Sleeve Gastrectomy Suppresses Hepatic Glucose Production and Increases Hepatic Insulin Clearance Independent of Weight Loss.
Rachel Ben-Haroush SchyrAbbas Al-KurdBotros MoalemAnna PermyakovaHadar IsraeliAya BardugoYhara AradLiron HefetzMichael BergelArnon HaranShahar AzarItia MagenheimJoseph TamRonit GrinbaumDanny Ben-ZviPublished in: Diabetes (2021)

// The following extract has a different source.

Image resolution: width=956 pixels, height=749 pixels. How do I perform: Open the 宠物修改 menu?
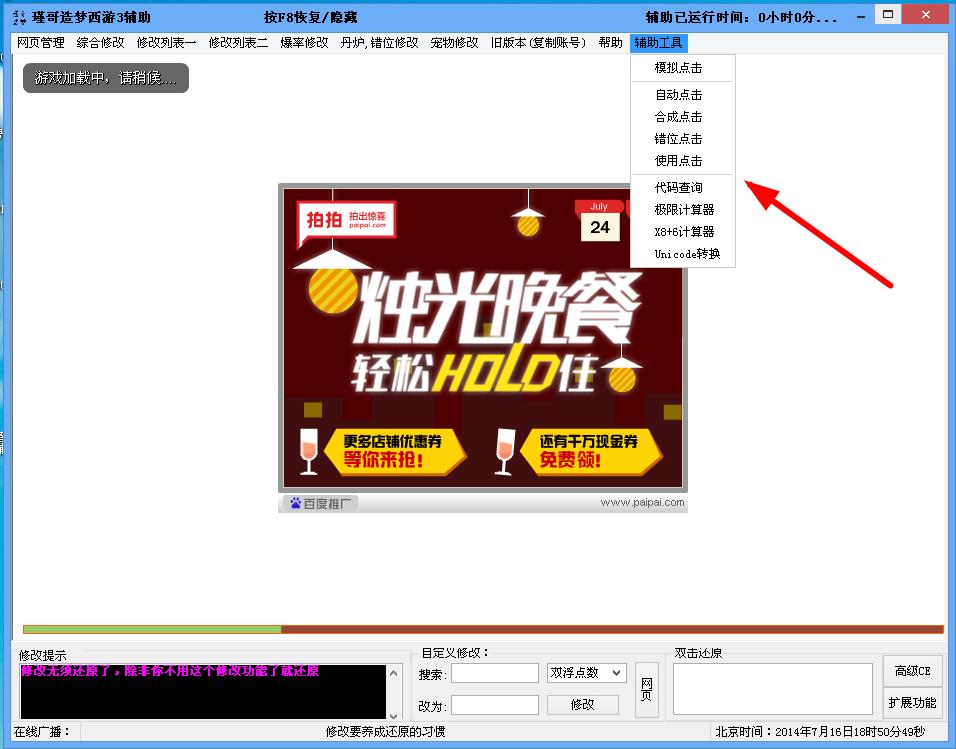coord(455,43)
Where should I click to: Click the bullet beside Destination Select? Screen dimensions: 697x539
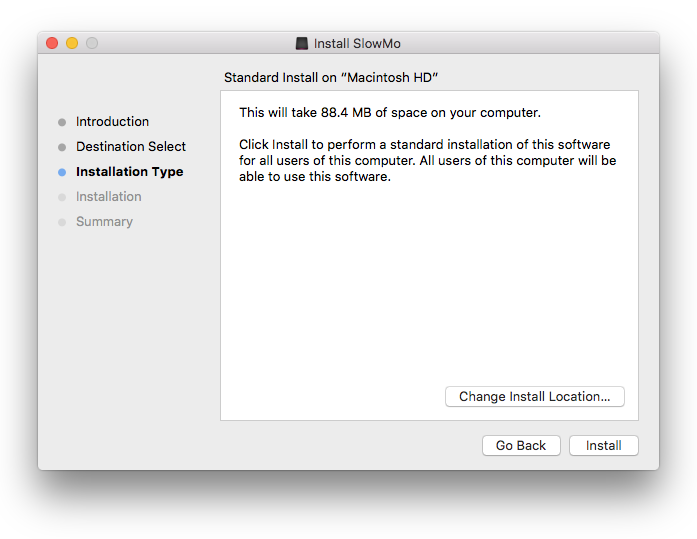click(x=62, y=147)
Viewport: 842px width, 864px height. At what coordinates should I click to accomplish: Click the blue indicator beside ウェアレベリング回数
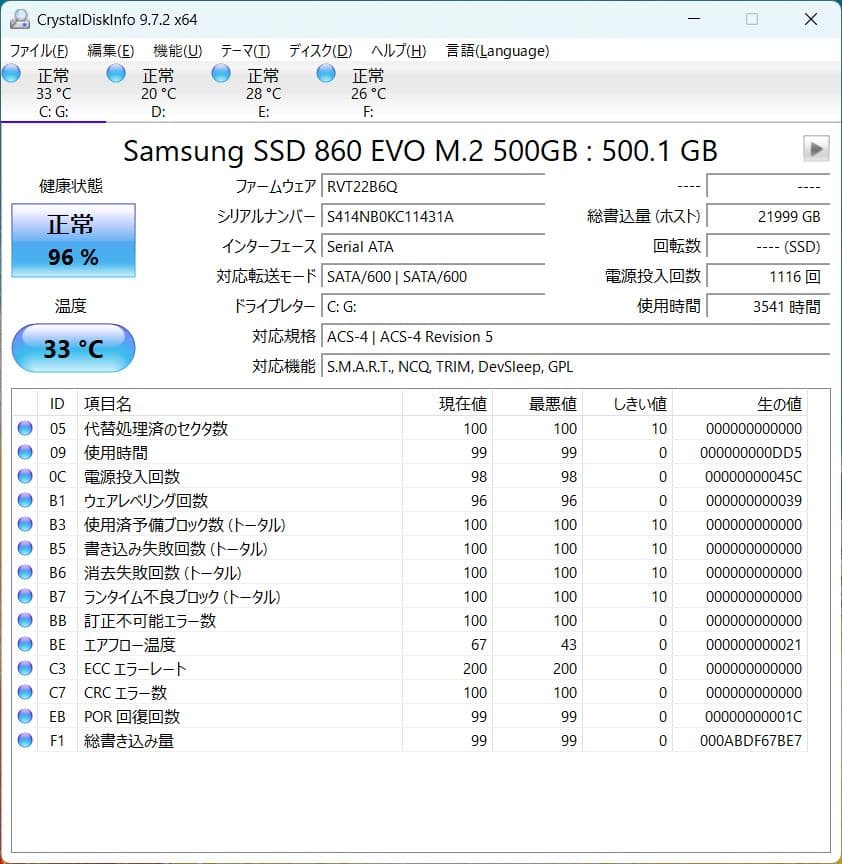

Bariatric operations induce weight loss, which is associated with an improvement in hepatic steatosis and a reduction in hepatic glucose production. It is not clear whether these outcomes are entirely due to weight loss, or whether the new anatomy imposed by the surgery contributes to the improvement in the metabolic function of the liver. We performed vertical sleeve gastrectomy (VSG) on obese mice provided with a high-fat high-sucrose diet and compared them to diet and weight-matched sham-operated mice (WMS). At 40 days after surgery, VSG-operated mice displayed less hepatic steatosis compared with WMS. By measuring the fasting glucose and insulin levels in the blood vessels feeding and draining the liver, we showed directly that hepatic glucose production was suppressed after VSG. Insulin levels were elevated in the portal vein, and hepatic insulin clearance was elevated in VSG-operated mice. The hepatic expression of genes associated with insulin clearance was upregulated. We repeated the experiment in lean mice and observed that portal insulin and glucagon are elevated, but only insulin clearance is increased in VSG-operated mice. In conclusion, direct measurement of glucose and insulin in the blood entering and leaving the liver shows that VSG affects glucose and insulin metabolism through mechanisms independent of weight loss and diet.